▶ [WHAT THE TASK REQUIRES]: What is needed is every line of the data that includes the word "will". Please copy each one.

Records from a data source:
○ ○ ○

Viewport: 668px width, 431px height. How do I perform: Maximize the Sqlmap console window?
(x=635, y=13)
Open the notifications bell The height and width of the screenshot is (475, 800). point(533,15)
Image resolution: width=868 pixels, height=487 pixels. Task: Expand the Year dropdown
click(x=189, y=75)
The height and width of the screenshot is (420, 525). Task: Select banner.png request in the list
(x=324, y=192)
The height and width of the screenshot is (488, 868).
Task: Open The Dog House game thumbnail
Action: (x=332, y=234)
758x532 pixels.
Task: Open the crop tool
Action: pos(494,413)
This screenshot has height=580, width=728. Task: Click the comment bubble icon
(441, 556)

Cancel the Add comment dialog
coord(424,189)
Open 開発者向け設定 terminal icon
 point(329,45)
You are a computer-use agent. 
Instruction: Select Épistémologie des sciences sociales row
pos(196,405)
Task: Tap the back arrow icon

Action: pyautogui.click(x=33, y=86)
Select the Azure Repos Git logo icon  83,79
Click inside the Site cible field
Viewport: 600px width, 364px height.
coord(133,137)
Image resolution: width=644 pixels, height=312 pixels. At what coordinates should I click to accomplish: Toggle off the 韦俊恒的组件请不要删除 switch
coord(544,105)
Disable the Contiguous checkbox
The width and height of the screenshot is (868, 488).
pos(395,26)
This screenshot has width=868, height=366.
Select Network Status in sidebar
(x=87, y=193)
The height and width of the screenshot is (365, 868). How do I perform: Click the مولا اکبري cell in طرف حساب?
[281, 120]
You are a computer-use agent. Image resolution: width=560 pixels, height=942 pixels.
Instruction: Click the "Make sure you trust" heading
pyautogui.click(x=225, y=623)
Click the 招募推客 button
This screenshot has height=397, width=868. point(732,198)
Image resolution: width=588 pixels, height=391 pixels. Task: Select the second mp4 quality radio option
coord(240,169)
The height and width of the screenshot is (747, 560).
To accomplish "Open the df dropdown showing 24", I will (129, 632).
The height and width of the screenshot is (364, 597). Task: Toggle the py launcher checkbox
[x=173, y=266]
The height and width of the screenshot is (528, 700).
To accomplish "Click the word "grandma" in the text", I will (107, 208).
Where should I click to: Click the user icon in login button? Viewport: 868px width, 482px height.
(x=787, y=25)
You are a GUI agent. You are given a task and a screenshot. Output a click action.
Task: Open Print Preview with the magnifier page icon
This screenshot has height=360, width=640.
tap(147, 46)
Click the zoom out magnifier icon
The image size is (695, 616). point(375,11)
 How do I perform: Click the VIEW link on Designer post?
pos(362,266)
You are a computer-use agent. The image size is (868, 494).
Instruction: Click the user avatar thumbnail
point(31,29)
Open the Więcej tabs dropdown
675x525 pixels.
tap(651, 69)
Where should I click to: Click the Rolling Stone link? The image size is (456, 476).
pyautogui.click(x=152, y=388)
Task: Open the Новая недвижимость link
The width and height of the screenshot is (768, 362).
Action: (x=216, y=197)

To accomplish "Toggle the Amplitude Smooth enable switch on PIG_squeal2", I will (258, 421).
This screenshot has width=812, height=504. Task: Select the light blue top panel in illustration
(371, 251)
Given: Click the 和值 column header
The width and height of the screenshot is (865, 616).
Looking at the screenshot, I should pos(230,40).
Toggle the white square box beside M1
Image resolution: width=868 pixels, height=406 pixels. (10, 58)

○ ○ ○

▶ [SOLVED EXERCISE]:
To accomplish "Open the df dropdown showing 24", I will (129, 632).
To accomplish "Click the word "grandma" in the text", I will (107, 208).
To accomplish "Toggle the Amplitude Smooth enable switch on PIG_squeal2", I will (258, 421).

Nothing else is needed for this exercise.